Perang Iran Mulai Menekan Ekonomi AS, Inflasi Energi Naik, Pertumbuhan Melambat
Poin Penting
|
JAKARTA, investortrust.id – Dampak perang Iran terhadap perekonomian Amerika Serikat semakin nyata, terutama melalui lonjakan harga energi, tekanan inflasi, serta meningkatnya ketidakpastian yang membayangi prospek pertumbuhan. Laporan CNBC yang ditulis Jeff Cox dan dipublikasikan pada Rabu (15/04/2026) menyebutkan bahwa dampak perang mulai terasa baik secara langsung maupun tidak langsung pada aktivitas ekonomi AS.
Kenaikan harga energi menjadi kanal utama transmisi dampak. Harga minyak yang sempat melonjak tajam telah mendorong inflasi dan meningkatkan biaya hidup masyarakat. Ekonom RSM, Joseph Brusuelas, memperkirakan harga minyak di atas US$ 125 per barel akan menjadi titik kritis bagi ekonomi AS. Saat ini harga masih berada di bawah ambang tersebut, namun volatilitas tetap tinggi.
Sejumlah ekonom menilai dampak terhadap pertumbuhan ekonomi masih terbatas, tetapi cenderung menekan. Goldman Sachs, misalnya, menurunkan proyeksi pertumbuhan ekonomi AS menjadi sekitar 2% pada 2026, sementara pasar tenaga kerja diperkirakan melemah dengan tingkat pengangguran naik hingga 4,6%.
Sejalan dengan itu, Menteri Keuangan AS Scott Bessent menyatakan bahwa pertumbuhan ekonomi kemungkinan melambat dalam jangka pendek akibat perang, meskipun fundamental ekonomi masih cukup kuat.
Tekanan inflasi menjadi perhatian utama. Data terbaru menunjukkan kenaikan harga energi mulai merembet ke inflasi impor dan konsumsi. Reuters melaporkan harga impor AS meningkat, dengan lonjakan harga minyak mentah mencapai 7,8% dan berpotensi memicu kenaikan inflasi lebih tinggi pada bulan-bulan berikutnya.
Secara global, lonjakan harga energi akibat konflik ini bahkan diperkirakan dapat memperburuk kondisi fiskal dunia. Dana Moneter Internasional (IMF) memperingatkan bahwa perang Iran meningkatkan tekanan inflasi global, memperketat kondisi keuangan, dan berpotensi mendorong utang pemerintah dunia hingga 100% dari PDB pada 2029 jika konflik berkepanjangan.
Dari sisi pasar energi, gangguan pasokan menjadi faktor utama.
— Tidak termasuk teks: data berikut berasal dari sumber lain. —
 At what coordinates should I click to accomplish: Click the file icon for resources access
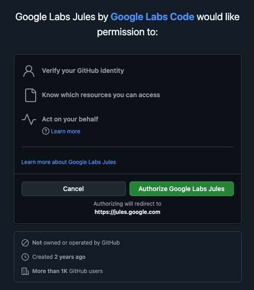31,95
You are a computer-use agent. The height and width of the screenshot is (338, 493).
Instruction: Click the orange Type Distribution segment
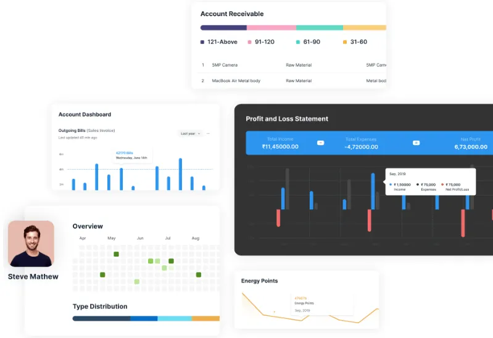pos(205,318)
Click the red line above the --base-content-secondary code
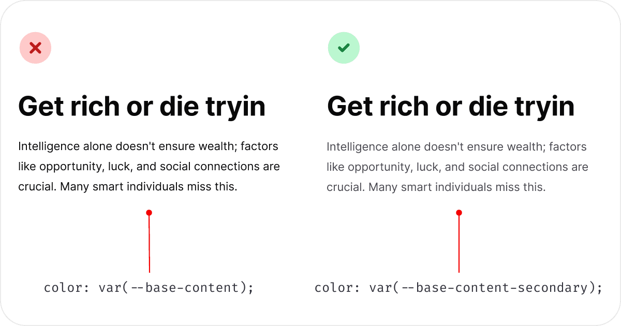Screen dimensions: 621x326 pos(459,243)
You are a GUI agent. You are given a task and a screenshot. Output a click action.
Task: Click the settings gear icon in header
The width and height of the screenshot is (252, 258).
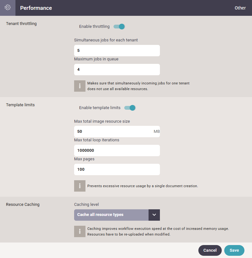coord(8,8)
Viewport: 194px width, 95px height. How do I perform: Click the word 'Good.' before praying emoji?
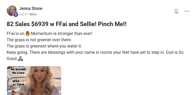point(12,59)
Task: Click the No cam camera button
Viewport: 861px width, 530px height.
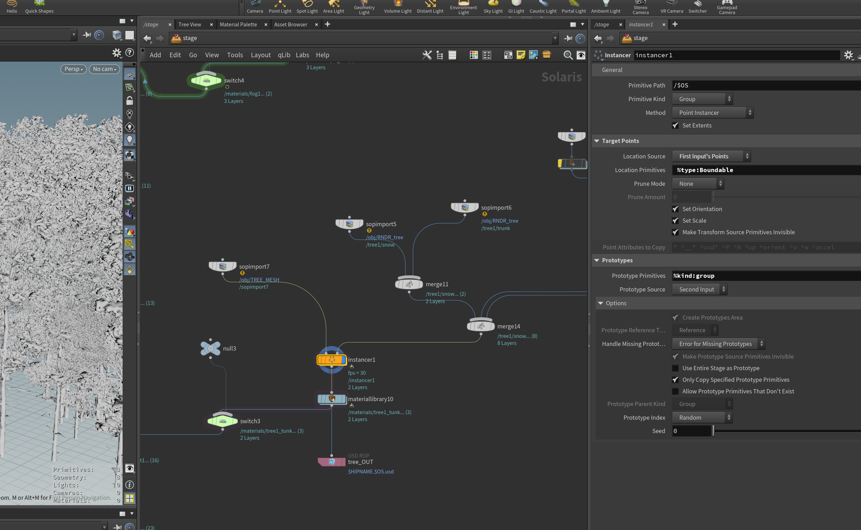Action: [105, 69]
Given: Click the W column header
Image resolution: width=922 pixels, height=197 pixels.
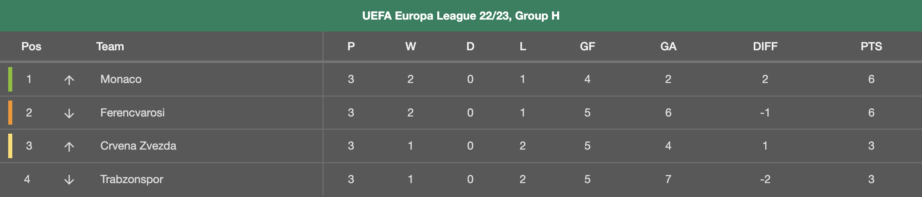Looking at the screenshot, I should (410, 47).
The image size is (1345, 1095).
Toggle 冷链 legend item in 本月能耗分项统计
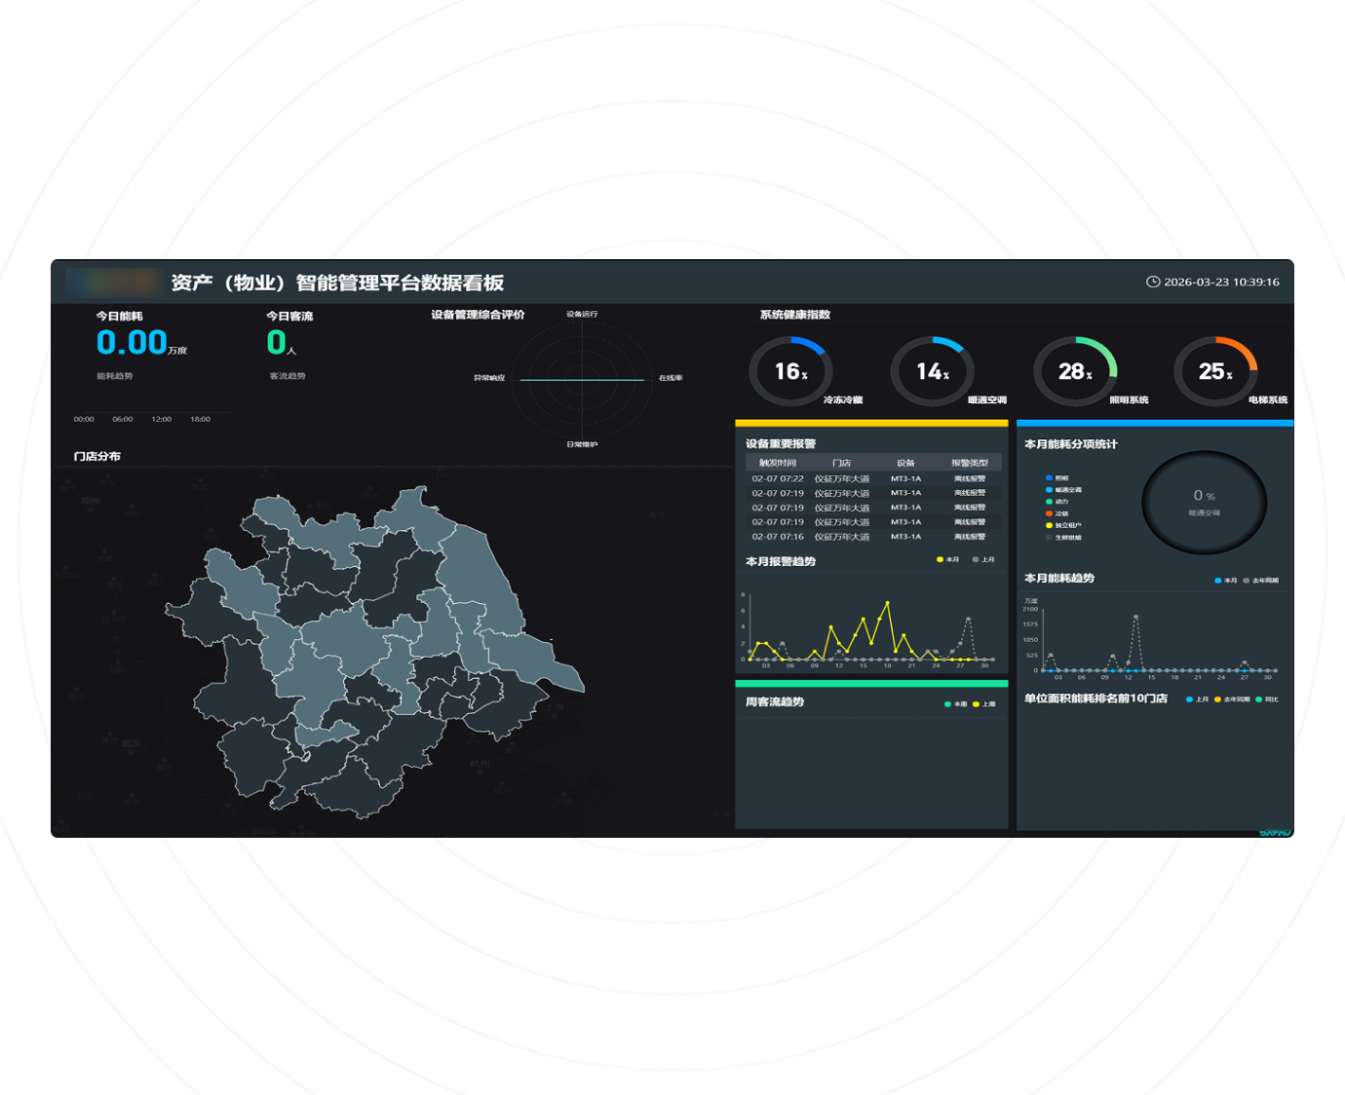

Analis memperkirakan konflik telah mengganggu jutaan barel produksi minyak per hari dan berpotensi mengubah pasar global dari surplus menjadi defisit pada 2026. Hal ini terjadi seiring terganggunya jalur distribusi utama seperti Selat Hormuz yang menjadi jalur sekitar 20% perdagangan minyak dunia.
Bahkan, laporan Reuters lainnya menyebutkan bahwa blokade terhadap ekspor Iran dapat mengganggu sekitar 2 juta barel per hari pasokan minyak global, yang berpotensi memperketat pasar dan mendorong harga lebih tinggi jika berlangsung lama.
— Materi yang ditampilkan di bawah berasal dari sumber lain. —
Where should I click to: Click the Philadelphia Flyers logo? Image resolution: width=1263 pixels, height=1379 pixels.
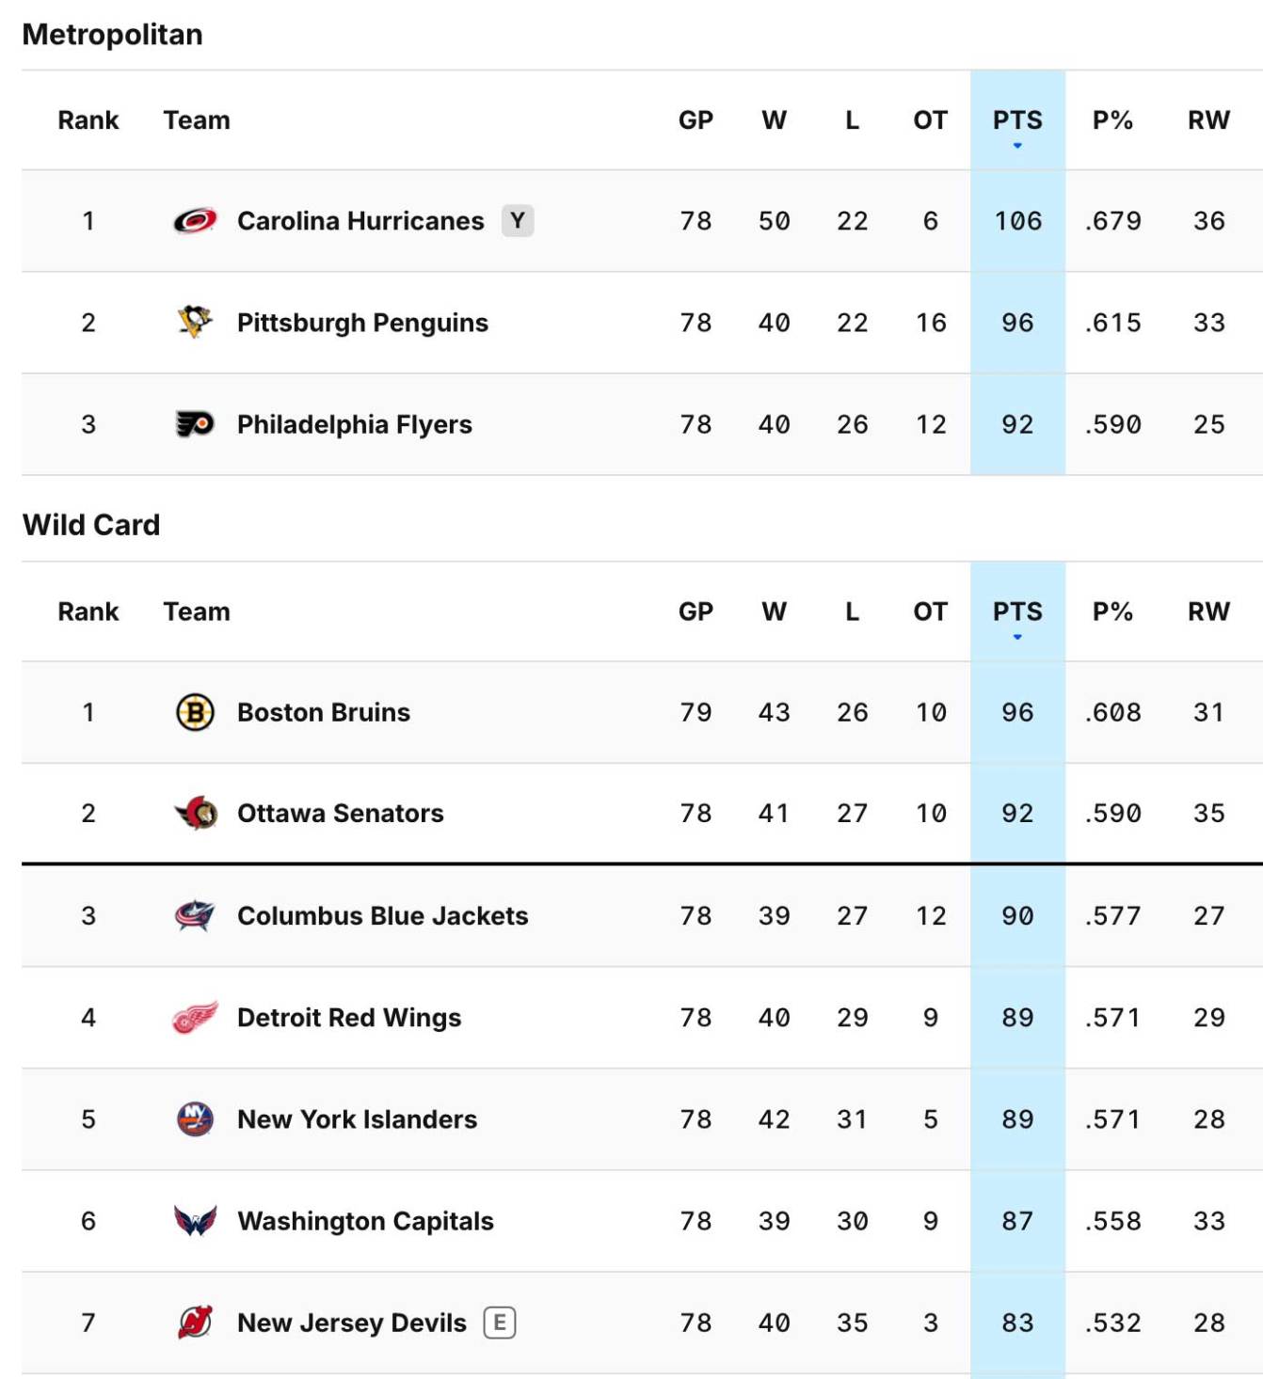195,423
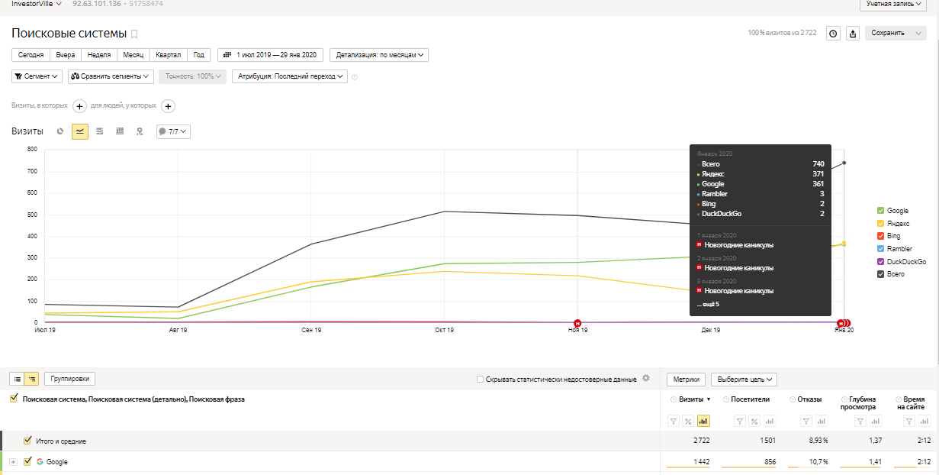939x475 pixels.
Task: Toggle Яндекс series in chart legend
Action: (x=881, y=223)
Dampak lanjutan juga mulai terlihat pada rantai pasok global dan sektor riil. Biaya energi yang meningkat telah mendorong kenaikan biaya produksi dan logistik, serta meningkatkan tekanan pada sektor perumahan dan manufaktur. Di sisi lain, survei menunjukkan sentimen konsumen AS turun ke level terendah dalam beberapa dekade, meskipun konsumsi riil masih relatif bertahan.
Namun demikian, sebagian pejabat Federal Reserve menilai fundamental ekonomi AS masih cukup kuat. Presiden The Fed San Francisco, Mary Daly, menyebut konsumsi dan investasi masih solid meskipun terdapat tekanan dari kenaikan harga energi.
Secara keseluruhan, berbagai sumber sepakat bahwa dampak perang Iran terhadap ekonomi AS bersifat moderat namun signifikan melalui jalur energi, inflasi, dan ketidakpastian. Risiko terbesar tetap terletak pada durasi konflik. Jika perang berlanjut atau eskalasi meningkat, tekanan terhadap pertumbuhan global dan stabilitas ekonomi akan semakin besar.